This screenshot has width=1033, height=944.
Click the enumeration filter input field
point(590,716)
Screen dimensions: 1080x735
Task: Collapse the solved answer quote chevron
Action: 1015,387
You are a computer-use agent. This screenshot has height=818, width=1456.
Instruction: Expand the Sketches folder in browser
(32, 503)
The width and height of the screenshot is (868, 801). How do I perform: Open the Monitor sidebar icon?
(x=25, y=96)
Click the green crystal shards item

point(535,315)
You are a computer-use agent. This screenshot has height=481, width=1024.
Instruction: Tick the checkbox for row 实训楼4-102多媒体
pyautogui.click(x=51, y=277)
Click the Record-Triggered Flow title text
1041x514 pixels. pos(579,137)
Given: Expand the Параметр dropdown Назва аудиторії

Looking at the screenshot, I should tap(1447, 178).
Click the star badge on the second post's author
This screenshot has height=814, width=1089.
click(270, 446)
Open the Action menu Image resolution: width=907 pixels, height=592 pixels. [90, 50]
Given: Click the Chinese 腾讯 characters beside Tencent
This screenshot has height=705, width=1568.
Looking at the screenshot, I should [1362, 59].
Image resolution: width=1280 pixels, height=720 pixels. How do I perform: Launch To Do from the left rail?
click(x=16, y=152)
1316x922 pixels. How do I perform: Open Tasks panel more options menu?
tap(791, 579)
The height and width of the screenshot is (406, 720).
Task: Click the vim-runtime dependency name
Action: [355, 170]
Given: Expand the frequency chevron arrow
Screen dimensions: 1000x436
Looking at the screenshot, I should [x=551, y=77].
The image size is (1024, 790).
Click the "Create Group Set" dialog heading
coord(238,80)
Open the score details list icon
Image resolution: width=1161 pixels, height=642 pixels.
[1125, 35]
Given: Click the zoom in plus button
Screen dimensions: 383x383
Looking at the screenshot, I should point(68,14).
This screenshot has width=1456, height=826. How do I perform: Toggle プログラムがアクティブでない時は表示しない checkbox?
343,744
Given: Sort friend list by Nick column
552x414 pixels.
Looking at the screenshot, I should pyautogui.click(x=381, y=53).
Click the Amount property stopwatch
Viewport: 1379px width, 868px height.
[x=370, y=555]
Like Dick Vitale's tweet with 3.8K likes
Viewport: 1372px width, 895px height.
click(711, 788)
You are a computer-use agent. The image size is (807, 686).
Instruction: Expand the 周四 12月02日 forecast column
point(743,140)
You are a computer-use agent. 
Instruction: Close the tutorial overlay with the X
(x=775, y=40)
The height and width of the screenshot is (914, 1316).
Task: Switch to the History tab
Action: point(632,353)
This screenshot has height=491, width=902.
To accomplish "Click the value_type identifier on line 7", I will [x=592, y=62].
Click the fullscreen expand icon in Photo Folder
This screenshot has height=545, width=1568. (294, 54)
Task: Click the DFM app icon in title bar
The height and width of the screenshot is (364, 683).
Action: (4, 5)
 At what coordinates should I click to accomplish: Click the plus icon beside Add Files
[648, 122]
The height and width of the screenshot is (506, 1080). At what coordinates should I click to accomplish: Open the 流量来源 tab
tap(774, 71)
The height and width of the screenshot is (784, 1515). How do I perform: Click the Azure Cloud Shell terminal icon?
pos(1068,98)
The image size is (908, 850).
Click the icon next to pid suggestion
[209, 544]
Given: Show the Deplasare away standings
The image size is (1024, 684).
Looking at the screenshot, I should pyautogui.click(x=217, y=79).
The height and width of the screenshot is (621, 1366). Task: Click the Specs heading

- [Aim of the task]:
Reproduce the data shown above exactly, including every line.

- [Task result]:
This screenshot has width=1033, height=944.
Click the enumeration filter input field
point(590,716)
Screen dimensions: 1080x735
Task: Collapse the solved answer quote chevron
Action: 1015,387
You are a computer-use agent. This screenshot has height=818, width=1456.
Instruction: Expand the Sketches folder in browser
(32, 503)
The width and height of the screenshot is (868, 801). How do I perform: Open the Monitor sidebar icon?
(x=25, y=96)
Click the green crystal shards item

point(535,315)
You are a computer-use agent. This screenshot has height=481, width=1024.
Instruction: Tick the checkbox for row 实训楼4-102多媒体
pyautogui.click(x=51, y=277)
Click the Record-Triggered Flow title text
1041x514 pixels. pos(579,137)
Given: Expand the Параметр dropdown Назва аудиторії

Looking at the screenshot, I should tap(1447, 178).
Click the star badge on the second post's author
This screenshot has height=814, width=1089.
click(270, 446)
Open the Action menu Image resolution: width=907 pixels, height=592 pixels. [90, 50]
Given: Click the Chinese 腾讯 characters beside Tencent
This screenshot has height=705, width=1568.
Looking at the screenshot, I should [1362, 59].
Image resolution: width=1280 pixels, height=720 pixels. How do I perform: Launch To Do from the left rail?
click(x=16, y=152)
1316x922 pixels. How do I perform: Open Tasks panel more options menu?
tap(791, 579)
The height and width of the screenshot is (406, 720).
Task: Click the vim-runtime dependency name
Action: [355, 170]
Given: Expand the frequency chevron arrow
Screen dimensions: 1000x436
Looking at the screenshot, I should [x=551, y=77].
The image size is (1024, 790).
Click the "Create Group Set" dialog heading
coord(238,80)
Open the score details list icon
Image resolution: width=1161 pixels, height=642 pixels.
[1125, 35]
Given: Click the zoom in plus button
Screen dimensions: 383x383
Looking at the screenshot, I should point(68,14).
This screenshot has width=1456, height=826. How do I perform: Toggle プログラムがアクティブでない時は表示しない checkbox?
343,744
Given: Sort friend list by Nick column
552x414 pixels.
Looking at the screenshot, I should pyautogui.click(x=381, y=53).
Click the Amount property stopwatch
Viewport: 1379px width, 868px height.
[x=370, y=555]
Like Dick Vitale's tweet with 3.8K likes
Viewport: 1372px width, 895px height.
click(711, 788)
You are a computer-use agent. The image size is (807, 686).
Instruction: Expand the 周四 12月02日 forecast column
point(743,140)
You are a computer-use agent. 
Instruction: Close the tutorial overlay with the X
(x=775, y=40)
The height and width of the screenshot is (914, 1316).
Task: Switch to the History tab
Action: point(632,353)
This screenshot has height=491, width=902.
To accomplish "Click the value_type identifier on line 7", I will [x=592, y=62].
Click the fullscreen expand icon in Photo Folder
This screenshot has height=545, width=1568. (294, 54)
Task: Click the DFM app icon in title bar
The height and width of the screenshot is (364, 683).
Action: (4, 5)
 At what coordinates should I click to accomplish: Click the plus icon beside Add Files
[648, 122]
The height and width of the screenshot is (506, 1080). At what coordinates should I click to accomplish: Open the 流量来源 tab
tap(774, 71)
The height and width of the screenshot is (784, 1515). How do I perform: Click the Azure Cloud Shell terminal icon?
pos(1068,98)
The image size is (908, 850).
Click the icon next to pid suggestion
[209, 544]
Given: Show the Deplasare away standings
The image size is (1024, 684).
Looking at the screenshot, I should pyautogui.click(x=217, y=79).
The height and width of the screenshot is (621, 1366). Task: Click the Specs heading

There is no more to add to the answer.